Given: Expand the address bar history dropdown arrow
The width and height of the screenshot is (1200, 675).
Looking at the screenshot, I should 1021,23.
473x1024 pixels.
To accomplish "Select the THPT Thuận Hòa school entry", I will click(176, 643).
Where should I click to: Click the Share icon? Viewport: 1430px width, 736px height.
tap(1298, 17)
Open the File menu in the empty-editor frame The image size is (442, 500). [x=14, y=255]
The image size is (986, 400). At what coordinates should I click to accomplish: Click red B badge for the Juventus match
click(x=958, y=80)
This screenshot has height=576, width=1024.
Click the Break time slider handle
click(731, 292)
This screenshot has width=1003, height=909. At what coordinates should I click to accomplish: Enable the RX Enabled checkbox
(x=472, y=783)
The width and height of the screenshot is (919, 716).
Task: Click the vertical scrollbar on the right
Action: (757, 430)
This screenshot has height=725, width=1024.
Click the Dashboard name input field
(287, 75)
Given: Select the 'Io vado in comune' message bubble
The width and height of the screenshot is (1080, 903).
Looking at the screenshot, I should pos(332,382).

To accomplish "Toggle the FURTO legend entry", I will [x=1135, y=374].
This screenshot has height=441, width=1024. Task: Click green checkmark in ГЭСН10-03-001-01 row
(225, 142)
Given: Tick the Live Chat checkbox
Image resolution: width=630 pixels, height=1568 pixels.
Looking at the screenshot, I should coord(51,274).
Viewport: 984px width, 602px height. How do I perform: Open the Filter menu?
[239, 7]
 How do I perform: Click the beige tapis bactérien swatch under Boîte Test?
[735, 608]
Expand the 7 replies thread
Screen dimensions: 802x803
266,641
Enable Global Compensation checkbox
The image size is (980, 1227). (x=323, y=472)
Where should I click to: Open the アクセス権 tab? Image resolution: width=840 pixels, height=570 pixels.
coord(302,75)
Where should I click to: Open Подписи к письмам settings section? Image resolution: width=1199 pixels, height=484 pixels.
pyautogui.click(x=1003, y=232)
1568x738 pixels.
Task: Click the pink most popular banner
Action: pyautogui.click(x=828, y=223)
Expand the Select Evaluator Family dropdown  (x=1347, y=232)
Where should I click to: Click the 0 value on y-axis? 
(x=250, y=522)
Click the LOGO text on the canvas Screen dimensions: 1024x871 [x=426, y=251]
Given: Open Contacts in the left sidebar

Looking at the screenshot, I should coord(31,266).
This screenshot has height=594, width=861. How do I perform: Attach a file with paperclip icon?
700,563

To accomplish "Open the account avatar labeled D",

--------

▸ BRIEF: Output all records exactly, with nothing added or dropped.

▸ ANSWER TO THIS EXERCISE:
Given: Expand the address bar history dropdown arrow
The width and height of the screenshot is (1200, 675).
Looking at the screenshot, I should 1021,23.
473x1024 pixels.
To accomplish "Select the THPT Thuận Hòa school entry", I will click(176, 643).
Where should I click to: Click the Share icon? Viewport: 1430px width, 736px height.
tap(1298, 17)
Open the File menu in the empty-editor frame The image size is (442, 500). [x=14, y=255]
The image size is (986, 400). At what coordinates should I click to accomplish: Click red B badge for the Juventus match
click(x=958, y=80)
This screenshot has height=576, width=1024.
Click the Break time slider handle
click(731, 292)
This screenshot has width=1003, height=909. At what coordinates should I click to accomplish: Enable the RX Enabled checkbox
(x=472, y=783)
The width and height of the screenshot is (919, 716).
Task: Click the vertical scrollbar on the right
Action: (757, 430)
This screenshot has height=725, width=1024.
Click the Dashboard name input field
(287, 75)
Given: Select the 'Io vado in comune' message bubble
The width and height of the screenshot is (1080, 903).
Looking at the screenshot, I should pos(332,382).

To accomplish "Toggle the FURTO legend entry", I will [x=1135, y=374].
This screenshot has height=441, width=1024. Task: Click green checkmark in ГЭСН10-03-001-01 row
(225, 142)
Given: Tick the Live Chat checkbox
Image resolution: width=630 pixels, height=1568 pixels.
Looking at the screenshot, I should coord(51,274).
Viewport: 984px width, 602px height. How do I perform: Open the Filter menu?
[239, 7]
 How do I perform: Click the beige tapis bactérien swatch under Boîte Test?
[735, 608]
Expand the 7 replies thread
Screen dimensions: 802x803
266,641
Enable Global Compensation checkbox
The image size is (980, 1227). (x=323, y=472)
Where should I click to: Open the アクセス権 tab? Image resolution: width=840 pixels, height=570 pixels.
coord(302,75)
Where should I click to: Open Подписи к письмам settings section? Image resolution: width=1199 pixels, height=484 pixels.
pyautogui.click(x=1003, y=232)
1568x738 pixels.
Task: Click the pink most popular banner
Action: pyautogui.click(x=828, y=223)
Expand the Select Evaluator Family dropdown  (x=1347, y=232)
Where should I click to: Click the 0 value on y-axis? 
(x=250, y=522)
Click the LOGO text on the canvas Screen dimensions: 1024x871 [x=426, y=251]
Given: Open Contacts in the left sidebar

Looking at the screenshot, I should coord(31,266).
This screenshot has height=594, width=861. How do I perform: Attach a file with paperclip icon?
700,563

To accomplish "Open the account avatar labeled D",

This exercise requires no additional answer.